+++ DATASET CONTENT +++

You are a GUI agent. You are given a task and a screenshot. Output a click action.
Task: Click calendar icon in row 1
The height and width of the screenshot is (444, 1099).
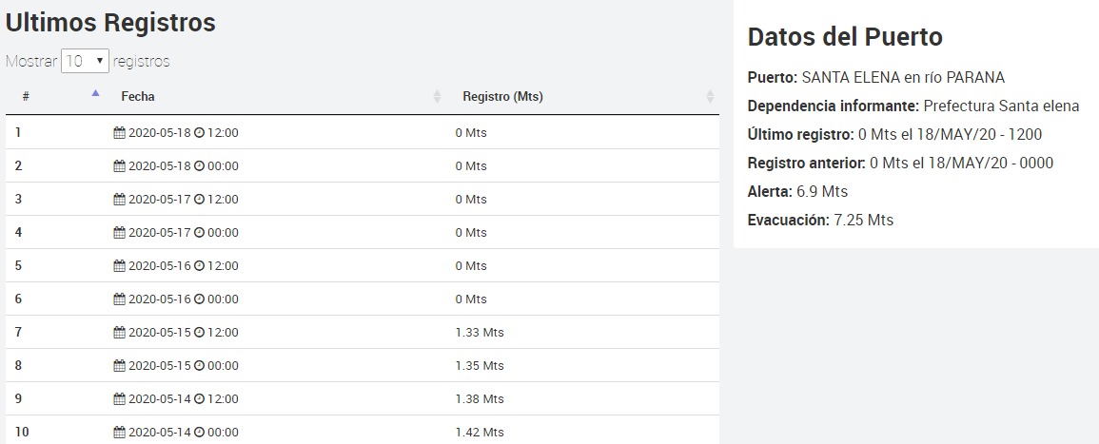[119, 133]
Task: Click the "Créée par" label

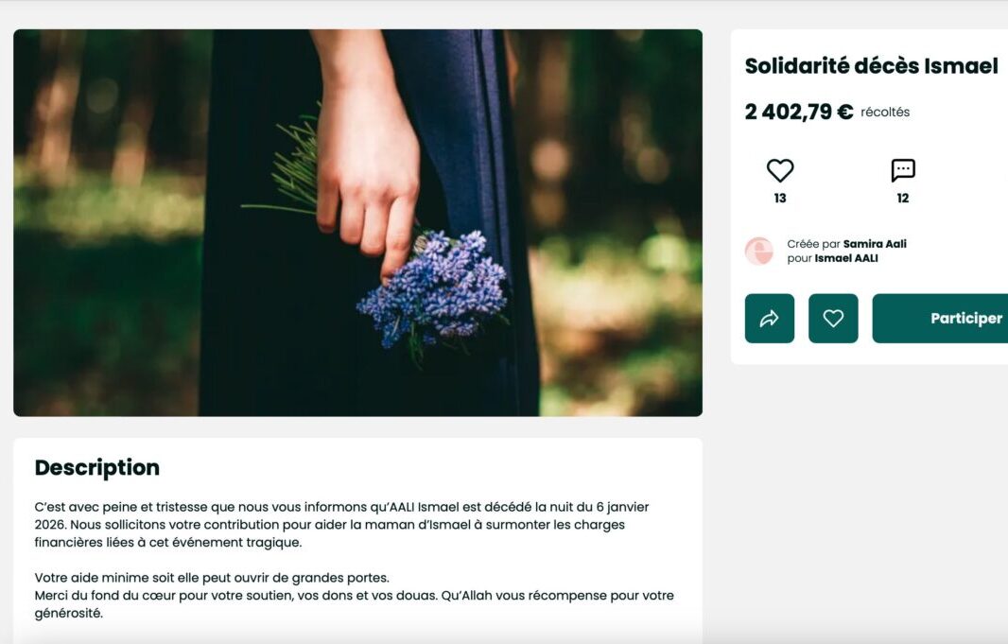Action: (x=813, y=244)
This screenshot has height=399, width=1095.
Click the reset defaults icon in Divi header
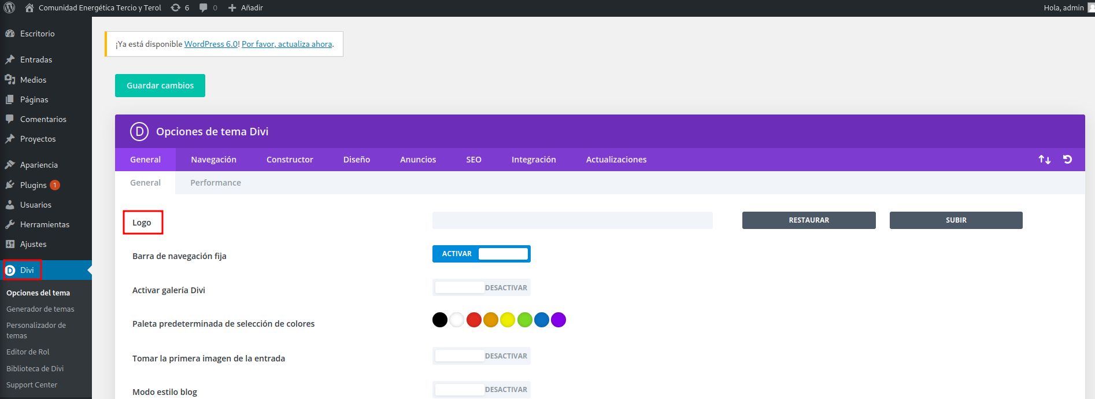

+++

Quote the preceding records in their entirety, excluding every picture.

You are a GUI agent. You are given a task and a screenshot. Output a click action.
Task: Click calendar icon in row 1
The height and width of the screenshot is (444, 1099).
[119, 133]
Task: Click the "Créée par" label

Action: (x=813, y=244)
This screenshot has height=399, width=1095.
Click the reset defaults icon in Divi header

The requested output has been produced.